Stephen Dolan, Asia Pacific managing director of Integral Ad Science, explained that brand safety measures, which track where an advert is placed – for example on a porn website, or on a reputable news site – was measured by its tools on a scale between 0 and 1000. “Disney might weed out everything that falls below 850,” said Dolan – though he acknowledged that would exclude everything bar about 5 percent of the online inventory.
A bank meanwhile might be satisfied with a brand safety score of 600-650. But he stressed that it was important to be mindful of the audience you were trying to reach.
“If you are a cosmetics company and targeting youth, then if you went for brand safety of 650 you wouldn’t reach those guys. For 18-24 year old men you need to bring down your scores even further because those guys are more active on content that’s a little more racy.”
According to PricewaterhouseCoopers, in 2014 the Australian online advertising market was worth $4.6 billion, up 16 percent on the previous year. Integral Ad Science offers tools that measure the viewability, fraud and brand safety of online advertisement opportunities, allowing companies to decide how to invest their marketing dollars.
“Viewability measures where the ad is on the page and how long it is in view,” said Dolan, while brand safety helped an organisation decided which locations were most appropriate. “You hear numerous stories about brands being in places they shouldn’t be. Where the story is violent or an upsetting catastrophe it’s not the best time to be advertising and selling. This allows you to block the ad from appearing and show a blank ad.”
The company has also released a new fraud detection model that it claims can protect users from locating ads on sites where traffic is largely bot driven, and in March it acquired Veenome which analyses online video content for brand safety and viewability.
Dolan said that using the services would typically add 5-15 cents onto the cost of buying the media in the first place.

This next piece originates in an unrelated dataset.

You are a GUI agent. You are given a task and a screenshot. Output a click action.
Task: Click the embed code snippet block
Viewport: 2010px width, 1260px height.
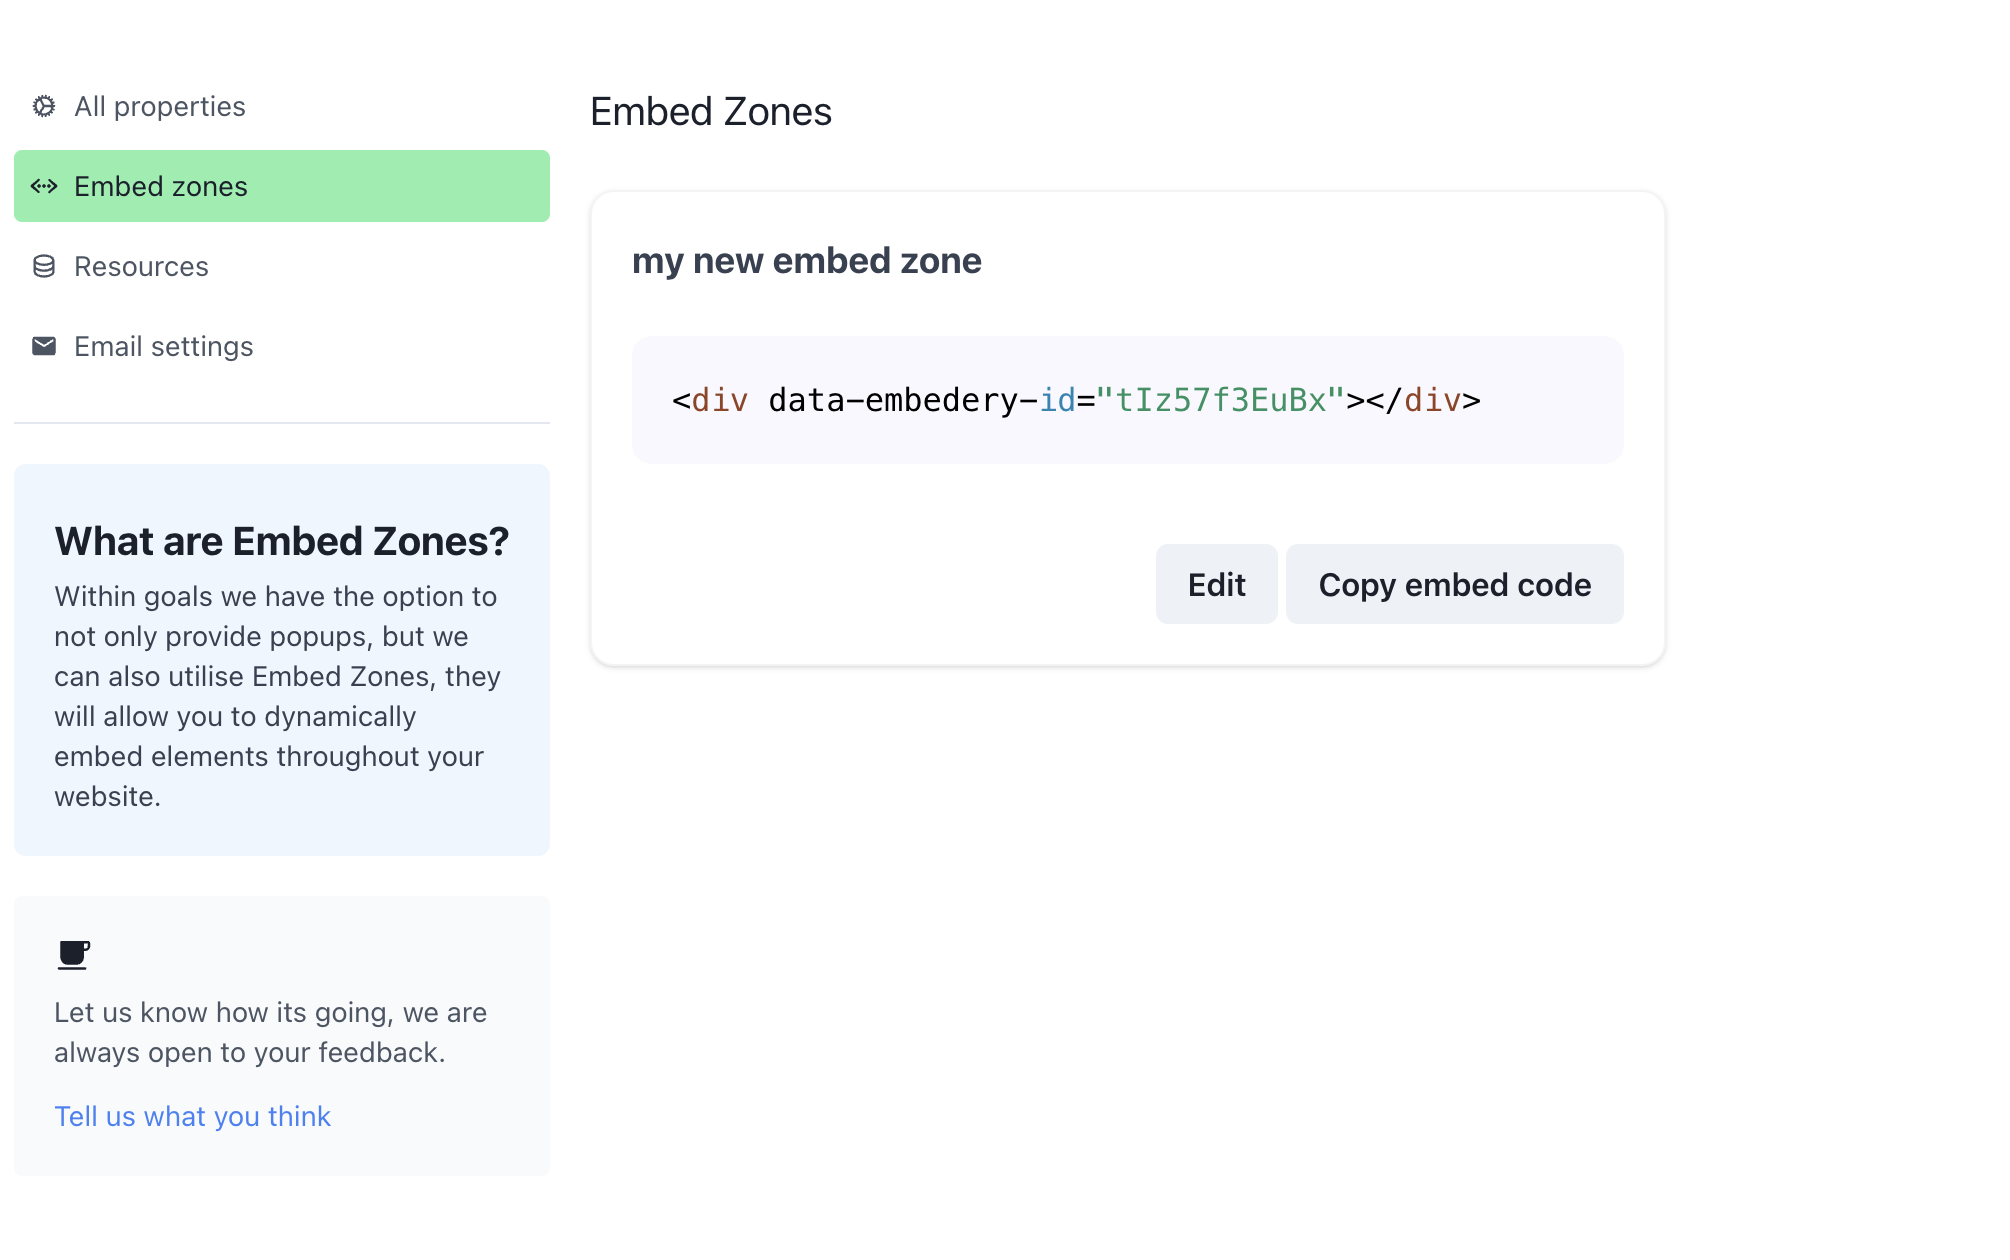pyautogui.click(x=1127, y=400)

The company also offers its Traq (True Advertising Quality) composite measure of around a dozen different advertisement measurements – the lower the Traq score the worse the advertisement. Dolan explained that it was akin to a star rating for online advertisements, but acknowledged that Australian organisations were currently instead opting for simpler measures of brand safety or viewability data to inform their spending decisions rather than the more comprehensive composite measure.